*REQUEST A*
In the rows from the line with "Click the E-MAIL" to the line with "coord(185,55)", replace "Sessions" with "Visits" and give those lines again with nothing else altered.

*QUOTED TEXT*
==*==
Issues whilst using VASSAL

I am getting an Exception Error, what do I do?

If vassal crashes, it creates an Errorlog file and an automatic bug report form, which you can fill out and send to the Vassal team. We take all bugs seriously so it is important that you send in those forms to help us improve Vassal.

How do I do a right-Click on a Macintosh computer?

If you are using a single-button mouse, you can use control-click to simulate right-click. This is a standard MacOS feature.

How does ‘Choosing Sides’ work?

When a module is created, the author has the option of defining Sides (e.g. German/Russian, Red/White). Not all modules have sides defined.

When you create a new game, or load a scenario file that does not have all sides allocated, you are presented with a pop-up menu of the sides to choose from. When you select to play a side, the current password you have defined in your preferences is associated with that side in that game and is saved (safely encrypted) in the save file. When you next load that save file (or a later save file produced by your opponent), your password is matched with the passwords associated with the sides in the save file, and if there is a match, you are automatically allocated to play that side without seeing the pop-up dialog.

When playing a game with sides, you have the additional option to Resign from the game. Resigning disassociates your password from the side, allowing the next player to load the save file (or syncronize if playing on-line) to choose to play that side.

IMPORTANT If you change your password in the preferences, it will no longer match the password for your side in the game and you will no longer be able to access your peices!

How do I create a Scenario start file with both sides not owned?
==*==
*REQUEST B*
Continue the VASSAL troubleshooting FAQ from its last line.

*RAW RECORDS*
==*==
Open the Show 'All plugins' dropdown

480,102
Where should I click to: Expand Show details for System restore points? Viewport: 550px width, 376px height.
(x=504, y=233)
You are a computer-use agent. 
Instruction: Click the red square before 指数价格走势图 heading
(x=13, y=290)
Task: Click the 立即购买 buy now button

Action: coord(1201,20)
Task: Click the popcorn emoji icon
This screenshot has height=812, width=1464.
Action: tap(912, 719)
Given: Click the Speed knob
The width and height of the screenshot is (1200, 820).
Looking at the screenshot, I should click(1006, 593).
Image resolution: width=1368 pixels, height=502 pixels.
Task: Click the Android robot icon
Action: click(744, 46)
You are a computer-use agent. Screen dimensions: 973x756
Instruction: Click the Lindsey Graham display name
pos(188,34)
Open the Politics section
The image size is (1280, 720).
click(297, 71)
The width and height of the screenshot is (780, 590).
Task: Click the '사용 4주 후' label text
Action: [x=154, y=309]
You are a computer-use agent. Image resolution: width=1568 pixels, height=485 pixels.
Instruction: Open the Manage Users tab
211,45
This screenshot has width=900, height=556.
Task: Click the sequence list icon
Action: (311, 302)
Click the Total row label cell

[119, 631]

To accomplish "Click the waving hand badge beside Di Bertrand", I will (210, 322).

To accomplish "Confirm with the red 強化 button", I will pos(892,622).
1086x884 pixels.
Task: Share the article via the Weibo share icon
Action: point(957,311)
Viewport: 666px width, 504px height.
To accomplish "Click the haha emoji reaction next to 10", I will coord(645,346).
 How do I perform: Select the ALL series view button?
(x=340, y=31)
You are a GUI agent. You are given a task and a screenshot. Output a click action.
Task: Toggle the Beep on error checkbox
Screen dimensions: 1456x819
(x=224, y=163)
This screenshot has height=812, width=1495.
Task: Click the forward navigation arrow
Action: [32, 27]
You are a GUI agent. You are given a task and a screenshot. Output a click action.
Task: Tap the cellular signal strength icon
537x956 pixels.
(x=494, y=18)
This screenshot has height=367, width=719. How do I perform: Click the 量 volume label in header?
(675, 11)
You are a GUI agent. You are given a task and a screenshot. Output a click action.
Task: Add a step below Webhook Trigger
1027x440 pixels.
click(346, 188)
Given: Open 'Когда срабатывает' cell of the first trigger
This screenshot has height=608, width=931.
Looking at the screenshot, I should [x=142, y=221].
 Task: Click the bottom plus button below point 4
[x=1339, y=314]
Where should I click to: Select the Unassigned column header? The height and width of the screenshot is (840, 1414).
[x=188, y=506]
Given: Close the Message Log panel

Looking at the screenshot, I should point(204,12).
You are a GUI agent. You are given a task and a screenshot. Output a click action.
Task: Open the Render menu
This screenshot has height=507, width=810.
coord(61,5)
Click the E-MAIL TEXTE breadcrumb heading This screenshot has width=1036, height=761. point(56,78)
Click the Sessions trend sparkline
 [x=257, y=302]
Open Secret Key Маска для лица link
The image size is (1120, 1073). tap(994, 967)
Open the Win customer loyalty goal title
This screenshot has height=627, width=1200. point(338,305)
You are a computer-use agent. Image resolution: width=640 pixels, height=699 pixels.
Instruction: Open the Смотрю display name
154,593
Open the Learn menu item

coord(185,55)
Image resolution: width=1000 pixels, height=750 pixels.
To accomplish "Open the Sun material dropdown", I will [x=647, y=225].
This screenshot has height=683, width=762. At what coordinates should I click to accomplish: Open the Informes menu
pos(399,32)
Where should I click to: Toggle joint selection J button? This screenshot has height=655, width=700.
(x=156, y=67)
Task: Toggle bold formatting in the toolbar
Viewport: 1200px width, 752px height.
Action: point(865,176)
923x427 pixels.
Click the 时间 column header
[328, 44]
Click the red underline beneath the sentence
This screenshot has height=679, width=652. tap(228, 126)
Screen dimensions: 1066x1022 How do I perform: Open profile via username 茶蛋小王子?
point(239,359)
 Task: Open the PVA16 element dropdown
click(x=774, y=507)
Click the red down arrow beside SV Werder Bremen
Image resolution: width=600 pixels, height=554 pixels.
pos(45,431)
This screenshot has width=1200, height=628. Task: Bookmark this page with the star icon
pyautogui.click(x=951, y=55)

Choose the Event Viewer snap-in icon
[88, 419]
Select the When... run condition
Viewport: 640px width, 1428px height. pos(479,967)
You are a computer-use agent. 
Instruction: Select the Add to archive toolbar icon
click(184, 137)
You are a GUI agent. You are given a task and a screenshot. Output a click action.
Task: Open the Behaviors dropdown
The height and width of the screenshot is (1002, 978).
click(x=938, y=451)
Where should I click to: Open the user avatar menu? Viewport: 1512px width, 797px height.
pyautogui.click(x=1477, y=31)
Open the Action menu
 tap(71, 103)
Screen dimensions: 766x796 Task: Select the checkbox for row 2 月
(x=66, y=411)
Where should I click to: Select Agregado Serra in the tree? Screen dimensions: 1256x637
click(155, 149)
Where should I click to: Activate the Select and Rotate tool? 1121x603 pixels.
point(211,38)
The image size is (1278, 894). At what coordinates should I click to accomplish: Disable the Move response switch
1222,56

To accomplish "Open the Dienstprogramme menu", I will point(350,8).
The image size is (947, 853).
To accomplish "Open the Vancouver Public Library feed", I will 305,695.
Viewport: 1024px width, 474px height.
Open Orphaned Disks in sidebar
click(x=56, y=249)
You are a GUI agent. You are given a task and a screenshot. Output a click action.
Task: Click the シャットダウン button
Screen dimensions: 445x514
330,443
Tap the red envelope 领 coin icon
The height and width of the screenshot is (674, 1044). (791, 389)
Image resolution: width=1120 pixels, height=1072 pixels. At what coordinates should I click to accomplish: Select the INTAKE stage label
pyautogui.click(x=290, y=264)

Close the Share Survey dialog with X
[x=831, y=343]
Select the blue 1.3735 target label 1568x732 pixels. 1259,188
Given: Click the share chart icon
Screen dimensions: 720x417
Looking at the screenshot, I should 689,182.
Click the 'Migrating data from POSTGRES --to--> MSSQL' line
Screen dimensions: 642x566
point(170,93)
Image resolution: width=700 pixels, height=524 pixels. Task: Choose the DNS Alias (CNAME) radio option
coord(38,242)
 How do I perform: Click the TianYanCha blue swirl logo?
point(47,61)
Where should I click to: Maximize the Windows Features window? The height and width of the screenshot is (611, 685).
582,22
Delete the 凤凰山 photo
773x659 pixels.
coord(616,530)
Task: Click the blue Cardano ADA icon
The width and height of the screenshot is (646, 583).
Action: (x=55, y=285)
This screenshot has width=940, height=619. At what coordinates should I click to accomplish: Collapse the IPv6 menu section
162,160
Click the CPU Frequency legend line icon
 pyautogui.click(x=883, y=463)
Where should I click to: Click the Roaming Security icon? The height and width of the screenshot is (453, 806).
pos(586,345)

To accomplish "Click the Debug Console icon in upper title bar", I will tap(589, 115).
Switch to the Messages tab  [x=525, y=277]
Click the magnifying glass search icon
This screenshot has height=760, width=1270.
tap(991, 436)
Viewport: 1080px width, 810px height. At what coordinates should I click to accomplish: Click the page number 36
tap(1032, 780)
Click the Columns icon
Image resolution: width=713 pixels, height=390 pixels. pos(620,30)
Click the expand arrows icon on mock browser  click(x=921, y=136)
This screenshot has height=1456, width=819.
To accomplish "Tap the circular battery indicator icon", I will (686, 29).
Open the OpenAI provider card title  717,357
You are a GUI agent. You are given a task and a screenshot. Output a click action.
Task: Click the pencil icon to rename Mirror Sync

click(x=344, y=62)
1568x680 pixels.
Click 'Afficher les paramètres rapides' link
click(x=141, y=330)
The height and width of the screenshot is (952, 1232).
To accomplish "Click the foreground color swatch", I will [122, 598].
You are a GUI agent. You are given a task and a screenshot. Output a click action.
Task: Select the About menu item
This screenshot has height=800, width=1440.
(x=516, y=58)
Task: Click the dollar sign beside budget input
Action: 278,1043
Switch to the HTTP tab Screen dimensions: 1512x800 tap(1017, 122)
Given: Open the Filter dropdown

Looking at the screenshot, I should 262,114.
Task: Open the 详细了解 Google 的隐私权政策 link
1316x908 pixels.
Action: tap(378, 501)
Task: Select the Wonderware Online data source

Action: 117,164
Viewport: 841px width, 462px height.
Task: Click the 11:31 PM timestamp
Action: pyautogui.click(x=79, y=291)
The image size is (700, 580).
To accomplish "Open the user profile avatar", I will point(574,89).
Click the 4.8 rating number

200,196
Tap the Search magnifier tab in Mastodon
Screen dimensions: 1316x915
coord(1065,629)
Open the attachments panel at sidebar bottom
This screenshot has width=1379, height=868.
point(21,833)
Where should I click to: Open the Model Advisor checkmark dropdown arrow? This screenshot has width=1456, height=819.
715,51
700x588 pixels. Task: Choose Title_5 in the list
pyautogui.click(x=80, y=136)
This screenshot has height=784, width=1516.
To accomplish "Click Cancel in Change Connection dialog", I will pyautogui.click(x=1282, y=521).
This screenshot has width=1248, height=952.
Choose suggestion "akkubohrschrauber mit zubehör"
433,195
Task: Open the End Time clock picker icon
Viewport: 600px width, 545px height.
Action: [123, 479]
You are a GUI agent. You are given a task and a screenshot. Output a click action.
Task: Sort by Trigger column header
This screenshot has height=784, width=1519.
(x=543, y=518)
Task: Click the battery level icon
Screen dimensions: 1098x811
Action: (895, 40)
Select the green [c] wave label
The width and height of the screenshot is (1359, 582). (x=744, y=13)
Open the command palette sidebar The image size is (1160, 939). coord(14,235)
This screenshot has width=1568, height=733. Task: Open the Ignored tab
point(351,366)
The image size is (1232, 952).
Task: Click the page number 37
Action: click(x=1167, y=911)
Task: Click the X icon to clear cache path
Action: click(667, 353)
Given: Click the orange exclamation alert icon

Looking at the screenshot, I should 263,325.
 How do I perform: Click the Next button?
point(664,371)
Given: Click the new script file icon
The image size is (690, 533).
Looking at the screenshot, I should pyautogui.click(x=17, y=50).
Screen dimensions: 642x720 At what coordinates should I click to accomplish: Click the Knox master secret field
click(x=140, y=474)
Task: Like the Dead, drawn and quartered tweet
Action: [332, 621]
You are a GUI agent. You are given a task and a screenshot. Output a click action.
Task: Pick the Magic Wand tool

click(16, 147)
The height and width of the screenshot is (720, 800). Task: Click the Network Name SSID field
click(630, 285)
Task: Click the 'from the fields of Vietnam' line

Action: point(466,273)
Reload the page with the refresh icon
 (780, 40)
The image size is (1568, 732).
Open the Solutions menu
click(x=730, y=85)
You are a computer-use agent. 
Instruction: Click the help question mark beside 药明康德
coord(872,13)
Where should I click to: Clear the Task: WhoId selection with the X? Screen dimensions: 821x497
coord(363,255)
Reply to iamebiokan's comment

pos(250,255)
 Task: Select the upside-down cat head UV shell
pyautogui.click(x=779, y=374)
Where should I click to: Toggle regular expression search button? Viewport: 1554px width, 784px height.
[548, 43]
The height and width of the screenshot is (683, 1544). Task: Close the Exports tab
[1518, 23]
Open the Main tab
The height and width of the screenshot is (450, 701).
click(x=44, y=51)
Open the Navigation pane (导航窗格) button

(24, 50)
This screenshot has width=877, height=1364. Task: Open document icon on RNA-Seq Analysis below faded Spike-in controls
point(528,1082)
==*==
*WRITTEN RESPONSE A*
Click the E-MAIL TEXTE breadcrumb heading This screenshot has width=1036, height=761. point(56,78)
Click the Visits trend sparkline
 [x=257, y=302]
Open Secret Key Маска для лица link
The image size is (1120, 1073). tap(994, 967)
Open the Win customer loyalty goal title
This screenshot has height=627, width=1200. point(338,305)
You are a computer-use agent. Image resolution: width=640 pixels, height=699 pixels.
Instruction: Open the Смотрю display name
154,593
Open the Learn menu item

coord(185,55)

*WRITTEN RESPONSE B*
Choose a side, set up the counters, then hit the ‘Retire’ button before saving the scenario file. Then load that same scenario file and select the other side, set those counters up, click ‘Retire’ and save the final save game. No need to use different machines or passwords when doing this.

I can no longer access my Masked or Invisible pieces?

Have you changed your password in preferences?

The ownership of Masked pieces and Hidden pieces (and of Concealed counters in VASL or VSQL) is based on your password when the pieces are masked or hidden. If you subsequently change your password, you will lose ownership of those pieces and you wills see them as your opponent sees them.

The solution is to change your password back to what it was.

I’ve forgotten my password. How can I get it back?

Unfortunately you are out of luck. The passwords used in Vassal are secure and there is no way to recover them. You will have to try to figure out what you chose as your password.

Why can’t I see all the events and pieces when the other player moves?

This is usually caused by not being synchronized with the other player. When you start an on-line (server) game, all players must be synchronized.

One of you has to right click on the other’s name in the server controls and select synchronize. With multiple players everyone should pick a single player to synchronize with, such as the player who initiated the game. This will make sure that everyone’s game position is consistent.

When you synchronize, any side selection, piece movement and map selections you have performed will be reset and replaced with the game information of the player to whom you synchronized.

The map doesn’t appear when I close and reopen a game?

When opening a new game, the Chat Window is sometimes maximized and the Map Window minimized so you do not see the map at all. There are a couple of ways to fix this:

  • Open and close a Game Palette.
  • Move your cursor to the bottom of the screen until the double headed arrow appears, find the divider bar and drag it up.
  • Start a fresh VASSAL session.

Why are the dice rolls not random?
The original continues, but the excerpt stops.